Unfortunately, less than 2% of late-stage-cancer pancreatic cancer will have FDA-approved tissue-agnostic immunotherapy indications, noted in our review of germline and somatic testing with an N3 (1.5%) of this very rare group, to divide and perform appropriate analysis. Furthermore, clinical trial participation at our cancer center may have included immunotherapy, but due to the small number of patients and multiple potential trial treatment interventions, it was not considered reasonable to focus on each modality including immunotherapeutics, to prove a disparity to access.

Tables 1 and 3 have a clear breakdown of race and ethnicity as directed to be collected by the NHI/NCI/census providing the groups used in the diversity calculations. We acknowledge the limitation of the missing data when collecting the country of origin. To my knowledge, there are no other ethnicities unless referring to the ancestral or country of origin.
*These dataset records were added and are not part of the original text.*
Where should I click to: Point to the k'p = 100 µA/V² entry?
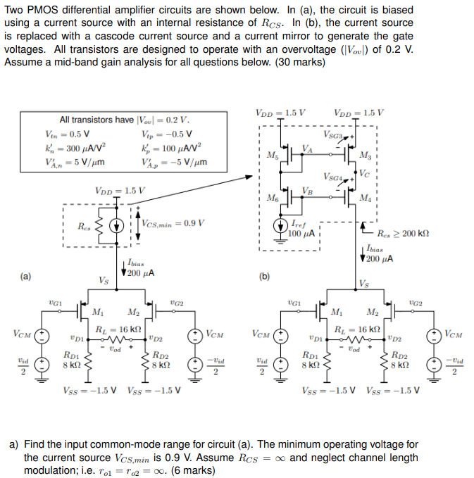point(171,149)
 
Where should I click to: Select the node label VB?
point(308,190)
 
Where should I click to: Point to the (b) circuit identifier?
point(264,277)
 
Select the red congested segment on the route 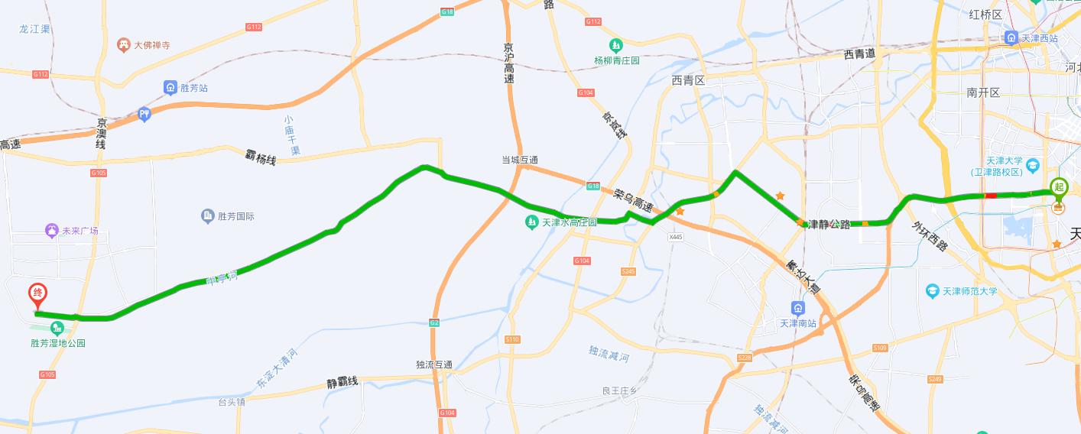pyautogui.click(x=991, y=196)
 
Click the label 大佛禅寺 pyautogui.click(x=151, y=45)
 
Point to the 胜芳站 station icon pyautogui.click(x=170, y=88)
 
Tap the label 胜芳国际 pyautogui.click(x=235, y=216)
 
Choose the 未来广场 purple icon pyautogui.click(x=52, y=230)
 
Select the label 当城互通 pyautogui.click(x=520, y=160)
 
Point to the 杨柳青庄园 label pyautogui.click(x=616, y=60)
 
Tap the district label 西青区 pyautogui.click(x=687, y=80)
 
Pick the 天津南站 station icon pyautogui.click(x=798, y=309)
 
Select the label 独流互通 pyautogui.click(x=434, y=364)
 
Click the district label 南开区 pyautogui.click(x=983, y=92)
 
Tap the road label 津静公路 pyautogui.click(x=829, y=225)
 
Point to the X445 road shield pyautogui.click(x=674, y=238)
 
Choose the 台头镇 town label pyautogui.click(x=232, y=401)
We recognize there is an inherited selection bias in a retrospective study of patients presenting at a single institution that a future clinical trial design and/or inter-institutional collaborative studies could address by focusing on the ethnicity differences among patients with pancreatic cancer. Our study is limited by this bias in addition to the small sample size. This study includes patients presenting to a single cancer center and recognizes that standards of practices may vary between hospitals. Though there is a lack of statistical power due to lower population size, our study is still able to make comparisons between different groups. This was an exploratory study; however, thus multiplicity is a study limitation. Due to the multiple subgroup comparisons and analysis of multiple outcomes, the likelihood that an association by chance could have been deemed causal or significant is present.